Wayne Pivac insists he has no worries that Alun Wyn Jones still has the hunger to lead Wales towards the next World Cup.
Jones is heading into his 14th year as a Wales player and at 34, there must be doubts that his longevity can stretch towards another Lions tour in 2021, never mind another World Cup in 2023.
The second row is unavailable for Pivac’s first match in charge – a Cardiff appointment with the Barbarians in nine days’ time – due to a groin niggle, while he is also taking a six-week break following Wales’ World Cup campaign in Japan.
Jones is on course to become world rugby’s most-capped player next year, overtaking the 148-Test mark of New Zealand World Cup-winning skipper Richie McCaw that he currently stands just five games behind.
“We are thinking of 2023 (the World Cup) and whether certain people will get there, but at the moment the leadership of Alun Wyn is very important to us,” said Pivac.
“He is not involved for the Barbarians game purely because of the recovery period he has and the niggly groin injury he has.
“He will be fine in another few weeks, and he’s very much in my plans. I’ve had several conversations with Alun Wyn, pre and post-World Cup, and he is a big part of our plans going forward at this stage.”
Pivac has succeeded Warren Gatland in the Wales coaching hot-seat following his fellow New Zealander’s 12-year reign that included four Six Nations titles, three Grand Slams and two World Cup semi-final appearances.
His first significant match at the helm will be a Six Nations opener against Italy on February 1, and he is relishing the challenge that awaits.
Pivac has spent some time picking the brains of Gatland and added: “We’ve had some good conversations over a long period of time because obviously I’ve been doing the Scarlets role for five years, and over that time Warren has been the national coach.
“So, there have been conversations over the years and Warren has done things a certain way, and I understand why he has done them.
“We don’t always have the biggest pool of players to pick from, and you’ve got to look at what you believe your strengths are at a given time and play to your strengths.
“Warren’s done that and had some great results, and we are going to try and build on the platform he has left, and he has left a pretty good platform to launch from.”
Given Wales’ consistent displays under Gatland – and their status as reigning Six Nations champions – there will be immediate pressure on 57-year-old Pivac to deliver.
But he is comfortable with that expectation, adding: “Remember, I was once a supporter in New Zealand of the All Blacks, and when they lost, Radio Sport would go crazy until the next time they played, and they won.
“Every world-class player was a chump, not a champ, and the coach would go.
“So I grew up in a pretty hostile environment where winning was everything, and I was in the police for a period of that time too, so I saw the real-life result of bad performances, a team not winning, and it had a knock-on effect into the community – I dealt with some of that at 3am on a Sunday.
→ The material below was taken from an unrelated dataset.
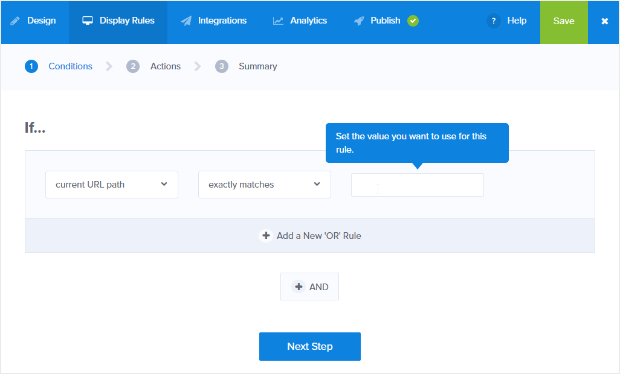Click the monitor icon for Display Rules
This screenshot has height=374, width=620.
(x=87, y=21)
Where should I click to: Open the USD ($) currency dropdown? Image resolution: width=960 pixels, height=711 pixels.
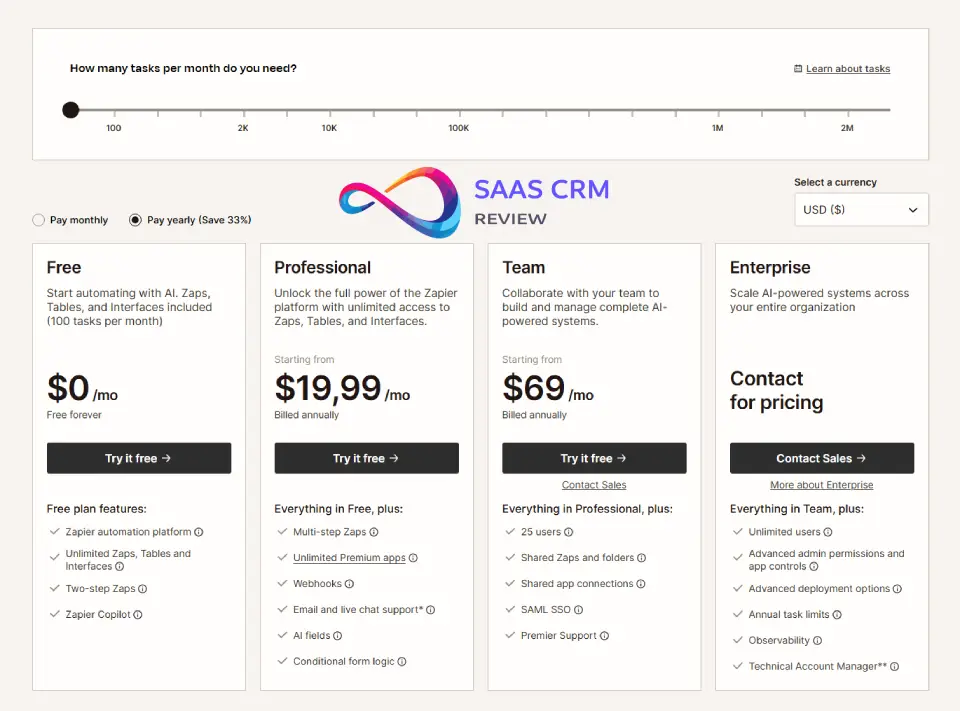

“I understand it, I know the reasons for it, and it goes with the territory. To be honest, that’s part of the excitement of it.
“You can make a difference to people’s lives for a period of time, albeit a couple of days or a week, or what it may be. It’s not something we will shy away from.
“The expectation is we will perform straight away, so that’s the challenge for us, seeing how quickly we get up to speed.”